A new and efficient implementation of CC3

TL;DR

This paper introduces a new, efficient implementation of the CC3 method for electronic structure calculations, optimizing computational costs and enabling accurate excited state analyses in molecules like L-proline.

Contribution

The authors present a novel implementation of CC3 with reduced computational costs and added capabilities for EOM transition moments, improving efficiency over previous software.

Findings

Achieved a computational cost of 4nV^4 nO^3 FLOP for ground state calculations.

Implemented EOM transition moments with a noniterative cost of 10nV^4 nO^3 FLOP per state.

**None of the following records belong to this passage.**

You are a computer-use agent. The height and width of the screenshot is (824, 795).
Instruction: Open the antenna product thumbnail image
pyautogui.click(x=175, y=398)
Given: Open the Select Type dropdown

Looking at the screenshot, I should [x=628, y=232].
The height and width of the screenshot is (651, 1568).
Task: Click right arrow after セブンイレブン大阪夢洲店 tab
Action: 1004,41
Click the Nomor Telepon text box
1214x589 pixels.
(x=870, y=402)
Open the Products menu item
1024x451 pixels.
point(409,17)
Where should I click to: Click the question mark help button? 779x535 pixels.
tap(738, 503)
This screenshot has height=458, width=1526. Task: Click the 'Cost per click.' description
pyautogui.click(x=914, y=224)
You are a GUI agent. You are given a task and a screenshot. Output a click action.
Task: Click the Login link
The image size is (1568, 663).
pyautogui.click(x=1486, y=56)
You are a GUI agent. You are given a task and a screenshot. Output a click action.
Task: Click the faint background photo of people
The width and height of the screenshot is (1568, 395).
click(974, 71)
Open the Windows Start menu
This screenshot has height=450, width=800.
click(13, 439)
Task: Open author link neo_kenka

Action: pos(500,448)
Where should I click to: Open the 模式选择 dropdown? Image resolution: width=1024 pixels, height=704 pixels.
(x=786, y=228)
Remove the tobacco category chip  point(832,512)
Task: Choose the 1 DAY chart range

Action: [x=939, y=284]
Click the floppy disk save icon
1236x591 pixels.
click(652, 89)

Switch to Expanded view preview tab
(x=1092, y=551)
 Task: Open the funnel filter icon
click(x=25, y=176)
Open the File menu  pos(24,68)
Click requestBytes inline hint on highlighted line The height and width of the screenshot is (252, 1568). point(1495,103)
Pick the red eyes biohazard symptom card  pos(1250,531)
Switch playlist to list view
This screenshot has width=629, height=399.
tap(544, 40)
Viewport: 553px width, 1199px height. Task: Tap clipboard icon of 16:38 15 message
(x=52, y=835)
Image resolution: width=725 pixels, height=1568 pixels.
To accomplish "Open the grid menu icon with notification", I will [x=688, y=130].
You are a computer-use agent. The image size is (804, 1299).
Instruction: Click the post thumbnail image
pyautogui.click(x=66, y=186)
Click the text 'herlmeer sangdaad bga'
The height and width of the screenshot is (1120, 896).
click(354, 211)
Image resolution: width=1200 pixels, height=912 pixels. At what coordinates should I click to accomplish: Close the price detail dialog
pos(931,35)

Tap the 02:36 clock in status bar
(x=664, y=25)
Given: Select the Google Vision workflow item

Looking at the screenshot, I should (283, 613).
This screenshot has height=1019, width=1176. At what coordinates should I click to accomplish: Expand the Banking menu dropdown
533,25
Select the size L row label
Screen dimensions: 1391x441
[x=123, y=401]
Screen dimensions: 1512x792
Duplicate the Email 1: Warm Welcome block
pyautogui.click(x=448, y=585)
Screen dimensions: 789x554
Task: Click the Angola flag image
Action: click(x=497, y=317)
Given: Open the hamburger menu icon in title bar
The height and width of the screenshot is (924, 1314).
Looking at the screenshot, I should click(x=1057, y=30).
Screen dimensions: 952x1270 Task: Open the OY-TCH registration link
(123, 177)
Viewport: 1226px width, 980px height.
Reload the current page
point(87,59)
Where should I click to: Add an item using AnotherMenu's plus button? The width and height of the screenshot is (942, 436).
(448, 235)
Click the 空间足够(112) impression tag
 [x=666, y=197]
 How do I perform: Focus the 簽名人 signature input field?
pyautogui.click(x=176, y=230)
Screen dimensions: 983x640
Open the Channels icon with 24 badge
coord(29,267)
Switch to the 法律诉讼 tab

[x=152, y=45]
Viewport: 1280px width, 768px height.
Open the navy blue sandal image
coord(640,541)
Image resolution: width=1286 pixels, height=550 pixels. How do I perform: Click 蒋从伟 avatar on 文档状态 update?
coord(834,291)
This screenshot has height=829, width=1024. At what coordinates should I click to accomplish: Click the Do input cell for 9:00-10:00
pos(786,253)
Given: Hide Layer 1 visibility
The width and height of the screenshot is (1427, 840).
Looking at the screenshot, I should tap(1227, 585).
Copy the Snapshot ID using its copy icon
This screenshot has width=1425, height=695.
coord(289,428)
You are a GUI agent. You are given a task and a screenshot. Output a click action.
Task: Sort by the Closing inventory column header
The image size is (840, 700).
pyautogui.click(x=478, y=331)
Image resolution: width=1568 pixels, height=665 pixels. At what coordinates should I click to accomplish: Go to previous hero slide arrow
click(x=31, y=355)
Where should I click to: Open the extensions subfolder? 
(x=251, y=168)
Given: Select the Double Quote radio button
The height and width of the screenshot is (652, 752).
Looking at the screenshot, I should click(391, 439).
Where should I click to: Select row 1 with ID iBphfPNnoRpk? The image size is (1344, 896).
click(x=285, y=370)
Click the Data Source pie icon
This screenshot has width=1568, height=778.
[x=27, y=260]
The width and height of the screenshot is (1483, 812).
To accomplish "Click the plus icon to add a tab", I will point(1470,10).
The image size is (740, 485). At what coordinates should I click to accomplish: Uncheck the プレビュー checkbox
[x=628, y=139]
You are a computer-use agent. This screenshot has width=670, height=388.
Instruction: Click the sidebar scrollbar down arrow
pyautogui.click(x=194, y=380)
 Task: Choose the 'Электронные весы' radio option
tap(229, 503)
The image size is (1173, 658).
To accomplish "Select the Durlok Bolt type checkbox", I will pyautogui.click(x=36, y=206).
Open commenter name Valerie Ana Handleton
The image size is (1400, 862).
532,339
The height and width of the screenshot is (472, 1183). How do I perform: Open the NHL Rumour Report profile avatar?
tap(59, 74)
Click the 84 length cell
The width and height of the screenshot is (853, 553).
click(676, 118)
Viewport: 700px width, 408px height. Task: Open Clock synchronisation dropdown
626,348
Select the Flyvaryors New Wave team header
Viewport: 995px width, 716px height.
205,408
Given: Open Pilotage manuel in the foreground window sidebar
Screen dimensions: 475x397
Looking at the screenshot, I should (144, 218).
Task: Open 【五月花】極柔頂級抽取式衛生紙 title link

Successfully calculated valence and core excited states of L-proline.

Abstract

We present a new and efficient implementation of the closed shell coupled cluster singles and doubles with perturbative triples method (CC3) in the electronic structure program $e^T$. Asymptotically, a ground state calculation has an iterative cost of $4n_{\text{V}}^{4}n_{\text{O}}^{3}$ floating point operations (FLOP), where $n_{\text{V}}$ and $n_{\text{O}}$ are the number of virtual and occupied orbitals respectively. The Jacobian and transpose Jacobian transformations, required to iteratively solve for excitation energies and transition moments, both require $8n_{\text{V}}^{4}n_{\text{O}}^{3}$ FLOP. We have also implemented equation of motion (EOM) transition moments for CC3. The EOM transition densities require recalculation of triples amplitudes, as $n_{\text{V}}^{3}n_{\text{O}}^{3}$ tensors are not stored in memory. This results in a noniterative computational cost of $10n_{\text{V}}^{4}n_{\text{O}}^{3}$ FLOP for the ground state density and $26n_{\text{V}}^{4}n_{\text{O}}^{3}$ FLOP per state for the transition densities. The code is compared to the CC3 implementations in CFOUR, Dalton and Psi4. We demonstrate the capabilities of our implementation by calculating valence and core excited states of L-proline.